DONVAN: And you took in Given.
SHEPHERD: We - I took - all seven of them came here to begin with
DONVAN: All seven.
SHEPHERD: And after three months, everybody left and went to new homes, and then Given came back to visit in the summer, and his host mom was not able to keep him any longer, and so he stayed with us and began school in the eighth grade.
DONVAN: He was that young?
SHEPHERD: He was that young. He was 13 at the time.
DONVAN: Given, did you feel at that moment that you moved in with Sandy Shepherd and her family, did you feel safe, or did it take a while?

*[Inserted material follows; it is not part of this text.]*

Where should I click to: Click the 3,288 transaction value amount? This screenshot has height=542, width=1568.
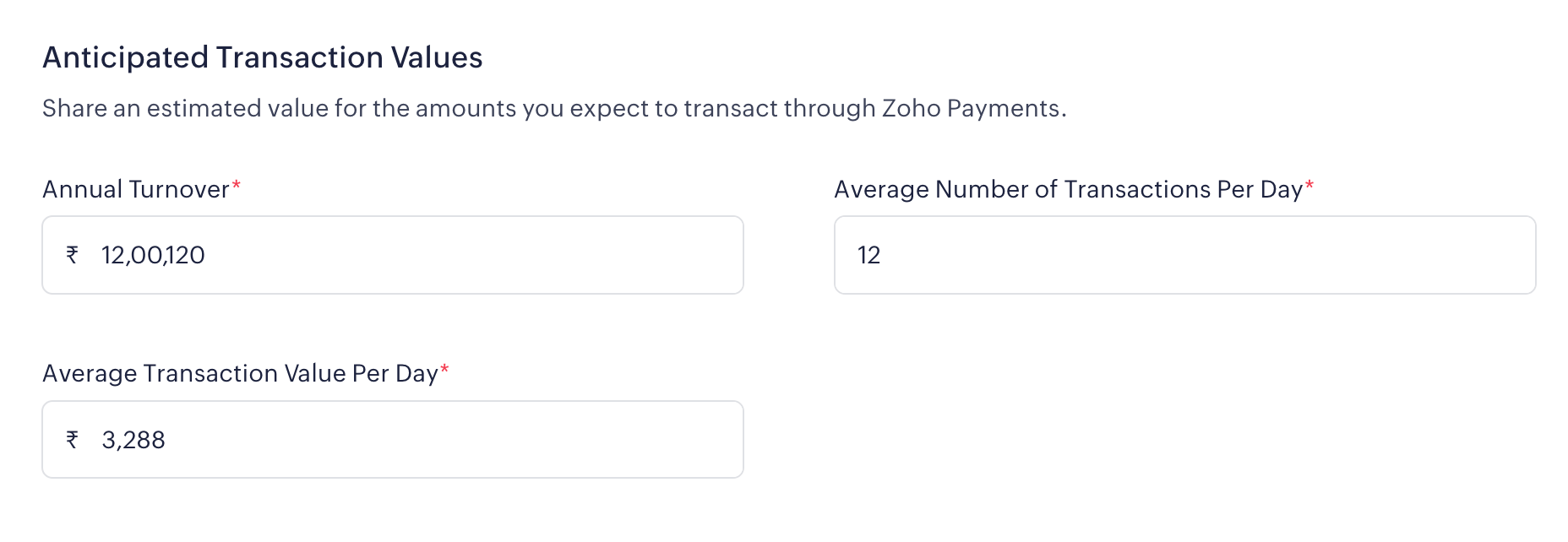pyautogui.click(x=133, y=440)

KACHEPA: I think it took a long time because we'd been used like that, you know, it takes a long time to begin to trust people and know that I can tell these people about my life and that they're going to be willing to help me so that I can have a better future and life for myself.
DONVAN: And Sandy, since part of what we're trying to do in this program is define or help redefine an understanding of what constitutes slavery today, I asked Given this question, did he see himself that way. Did you see these boys that way, or did you simply see them as in a jam, in a bad situation?

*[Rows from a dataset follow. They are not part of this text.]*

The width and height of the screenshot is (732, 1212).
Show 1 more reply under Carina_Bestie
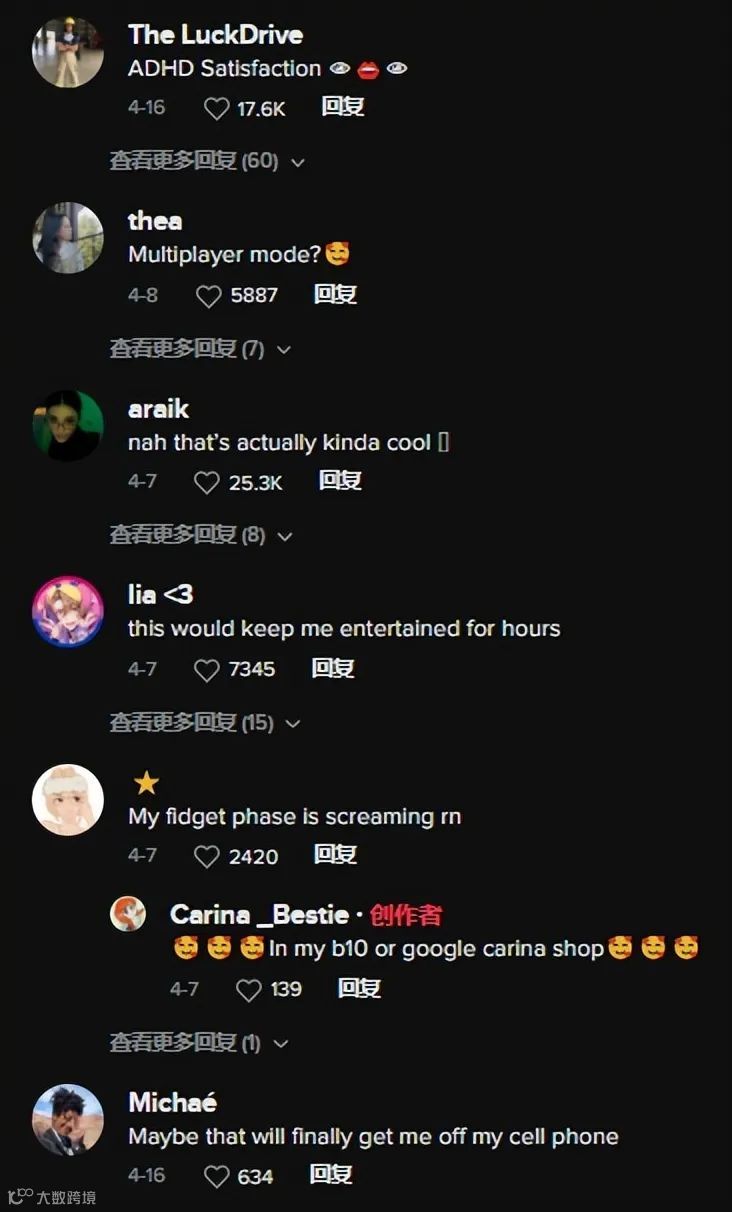coord(198,1043)
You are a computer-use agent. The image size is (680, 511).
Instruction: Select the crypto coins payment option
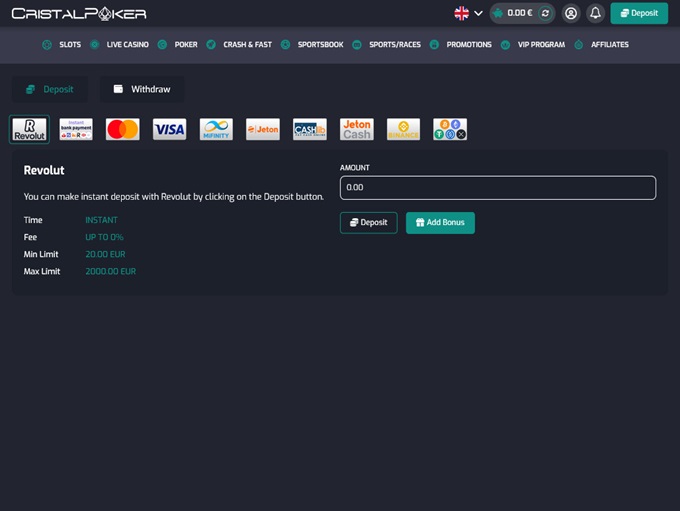(450, 129)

SHEPHERD: I saw them as being exploited, being used for the purpose of raising a lot of money and then not doing with the money what they had said they were going to do with the money, nor were the boys getting their education. Given's choir actually came in May of 1998, and then they were rescued and picked up in January of 2000. So it was very clear by the time I listened to their story compared to what the '96 to '98 choir went through, it was even more extreme for Given's choir.

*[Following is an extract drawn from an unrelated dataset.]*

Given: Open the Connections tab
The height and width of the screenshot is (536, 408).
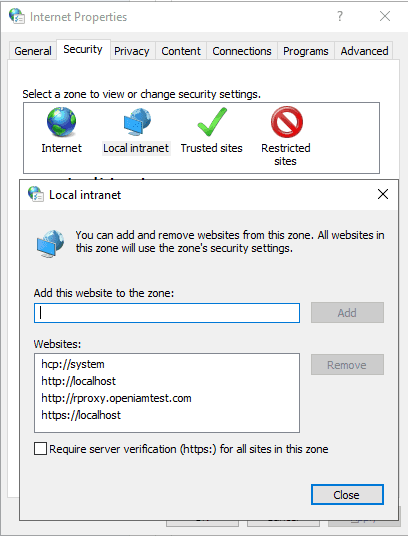Looking at the screenshot, I should [x=242, y=51].
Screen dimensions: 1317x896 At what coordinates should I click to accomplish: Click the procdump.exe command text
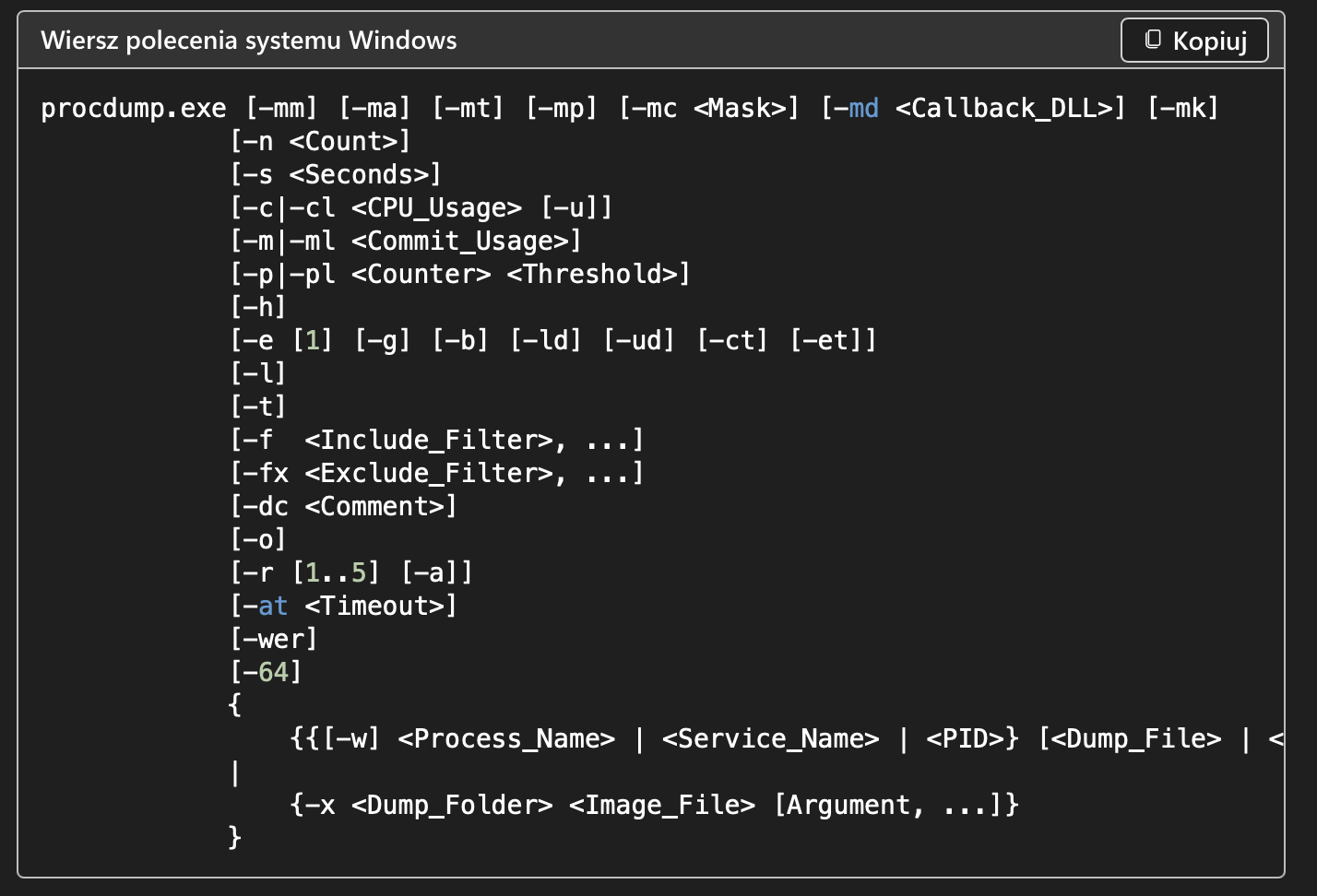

They were searched, and they were told not to have any contact information on them. They weren't allowed to use the phones when they were at host homes.
DONVAN: So when did the word slavery begin to apply in your opinion, for you?
SHEPHERD: What do you think, Given? I mean, maybe 2001, 2002, we began to hear the term human trafficking. INS wasn't even that familiar in 2000 with the term human trafficking. So it evolved as more people became - and the reality was the Trafficking Victim Protection Act did not take place federally until the fall of 2000, and so it was not retroactive back to prosecute any of the people that were involved with the boys' choir.
DONVAN: Sandy, I just want to ask you one more thing. The fact that we're talking about a boys' choir, it just seems, number one, the most astounding form, astoundingly offensive form of exploitation because all of these boys are going to churches, dressed, not literally, as angels wearing robes and before a crucifix, and...
SHEPHERD: Very sadly from that, John, some of them that have been able to stay in the United States have reclaimed their lives and been able to go on, but a lot of those that were sent back to Zambia, their lives were ruined, and they've not been able to reclaim their lives, and they live in the poverty, and they've had, you know, other challenges in life with not being successful because of their experience here.
DONVAN: Well, I want to thank both of you for joining our program. Sandy Shepherd and Given Kachepa, where in this particular case, Sandy did the right thing, she did the very right thing and very hard thing and took him into your home for years and put him through school. And Given, it sounds as though things have really turned around for you. So congratulations to you, and we wish you the best.
SHEPHERD: Thank you.
DONVAN: Thanks, both of you, for joining us.
We're talking about the face of modern-day slavery and what it looks like, and we have a couple of minutes before our break, and I want to bring into the conversation now Bradley Myles, who is executive director and CEO of the Polaris Project, which is an organization that combats trafficking and modern-day slavery, and he joins us here in the studio, Studio 3A at NPR News.
And Bradley, this - as I just said to Sandy Shepherd, singing in the choir, it makes it almost impossible to see, I would think. Is that unusual that slavery appears in these guises, that it's not what you think of in the movies?
BRADLEY MYLES: I think that Given's case is quite remarkable, and I think that it helps to underscore that there isn't a single profile that we can look for. We need to keep our eyes open. We need to stay vigilant, and we need to realize that this can appear in almost any industry.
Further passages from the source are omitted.